As of June 16, about 88% of those who received a dose of vaccine and were eligible for their second – recommended 21 days after the first shot of Pfizer / BioNTech or 28 days after the first shot of Moderna – had completed their series of two. doses. , according to data shared with CNN by the U.S. Centers for Disease Control and Prevention.
This is down from the completion rate of 92% earlier in the year.
Studies have shown that vaccines are much more effective against the Delta variant – also known as B.1.617.2 and first identified in India – after the two-dose series is completed.
“Because this virus has mutated, there are versions of it that are better able to evade some of the immune protection we get from the vaccine,” US Surgeon General Vivek Murthy told CNN’s Anderson Cooper. last week, citing research that found that two doses of the Pfizer / BioNTech vaccine offered 88% protection, compared to 33% protection after just one.

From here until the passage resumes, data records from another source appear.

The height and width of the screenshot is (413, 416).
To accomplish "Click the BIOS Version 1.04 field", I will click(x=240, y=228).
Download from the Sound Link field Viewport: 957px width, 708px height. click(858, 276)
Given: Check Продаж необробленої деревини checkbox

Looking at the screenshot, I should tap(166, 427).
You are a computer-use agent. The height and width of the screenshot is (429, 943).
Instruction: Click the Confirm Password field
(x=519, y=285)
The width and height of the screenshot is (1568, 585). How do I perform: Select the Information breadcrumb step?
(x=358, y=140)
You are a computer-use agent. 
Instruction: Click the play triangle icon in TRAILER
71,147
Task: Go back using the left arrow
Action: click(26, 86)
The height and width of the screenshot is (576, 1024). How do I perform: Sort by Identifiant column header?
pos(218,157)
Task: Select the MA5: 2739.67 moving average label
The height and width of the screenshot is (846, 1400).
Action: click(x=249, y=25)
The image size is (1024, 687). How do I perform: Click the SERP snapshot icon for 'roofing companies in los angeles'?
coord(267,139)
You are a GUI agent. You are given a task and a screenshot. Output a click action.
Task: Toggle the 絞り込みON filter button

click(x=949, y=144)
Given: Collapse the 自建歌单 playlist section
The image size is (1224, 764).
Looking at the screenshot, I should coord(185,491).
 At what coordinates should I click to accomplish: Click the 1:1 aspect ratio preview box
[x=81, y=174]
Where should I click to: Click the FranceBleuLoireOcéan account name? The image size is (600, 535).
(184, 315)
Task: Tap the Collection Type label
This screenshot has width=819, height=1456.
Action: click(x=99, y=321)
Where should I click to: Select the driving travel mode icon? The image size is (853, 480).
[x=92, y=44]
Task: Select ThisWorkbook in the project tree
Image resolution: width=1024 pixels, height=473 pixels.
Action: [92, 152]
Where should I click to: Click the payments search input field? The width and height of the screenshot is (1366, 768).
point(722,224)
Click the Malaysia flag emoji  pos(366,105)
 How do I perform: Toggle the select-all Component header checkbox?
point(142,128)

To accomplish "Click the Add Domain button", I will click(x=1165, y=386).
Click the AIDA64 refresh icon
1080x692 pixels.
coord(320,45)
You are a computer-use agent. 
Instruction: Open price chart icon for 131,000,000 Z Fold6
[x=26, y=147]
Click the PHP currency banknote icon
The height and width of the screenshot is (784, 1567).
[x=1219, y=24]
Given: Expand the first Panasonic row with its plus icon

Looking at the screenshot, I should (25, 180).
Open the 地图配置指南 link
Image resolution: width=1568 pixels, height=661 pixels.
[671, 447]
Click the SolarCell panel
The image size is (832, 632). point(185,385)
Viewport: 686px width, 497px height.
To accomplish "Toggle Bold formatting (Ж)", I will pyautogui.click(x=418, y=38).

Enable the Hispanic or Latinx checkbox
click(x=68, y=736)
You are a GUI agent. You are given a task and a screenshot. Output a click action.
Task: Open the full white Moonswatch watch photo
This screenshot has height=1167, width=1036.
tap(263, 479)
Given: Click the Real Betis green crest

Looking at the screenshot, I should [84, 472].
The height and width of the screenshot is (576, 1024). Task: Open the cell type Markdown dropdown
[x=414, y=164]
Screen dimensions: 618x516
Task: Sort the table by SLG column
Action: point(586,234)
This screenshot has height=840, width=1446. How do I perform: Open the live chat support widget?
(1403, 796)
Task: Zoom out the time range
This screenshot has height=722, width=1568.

Experts warn that the Delta variant may soon become the dominant strain in the United States.
It could perhaps be within a few weeks in under-vaccinated areas, Dr Anthony Fauci, director of the National Institute of Allergy and Infectious Diseases said on Wednesday. And CDC data shows the Delta variant may already account for more than one in five new Covid-19 cases, a rapid increase from less than one in 10 two weeks earlier.
This leaves millions of partially vaccinated people at risk as the Delta variant continues to become more prevalent in the United States, as well as 46% of the country’s population who have not been vaccinated at all.
Almost 11% of people eligible to receive their second dose of vaccine – around 15 million people – had not completed their immunization series by June 16, and 1.5% of those eligible – around 2 million people – did not complete their immunization series by June 16, and 1.5% of those eligible – around 2 million people – did not had not yet received a second dose but were within an “allowable range” of 42 days, according to the CDC.
Adults under 30 were the most likely to have missed their second dose, with almost 12% outside the allowed 42-day interval.
Young adults have become a priority for the White House.
Officials said adults under 26 are the only group expected to miss the administration’s goal of vaccinating at least 70% of adults with at least one dose by July 4.
And CDC studies released Monday found that young adults also lagged behind others in vaccination intent.
People aged 30 to 39 were also more likely than average to miss their second dose, according to CDC data. But children under 18 were the least likely to miss their second dose, with only about 5% outside the allowed interval.
Hispanics were more likely than average to miss their second dose (11.4%), as were Native Americans (12.6%) and Hawaiians / Pacific Islanders (12.4%).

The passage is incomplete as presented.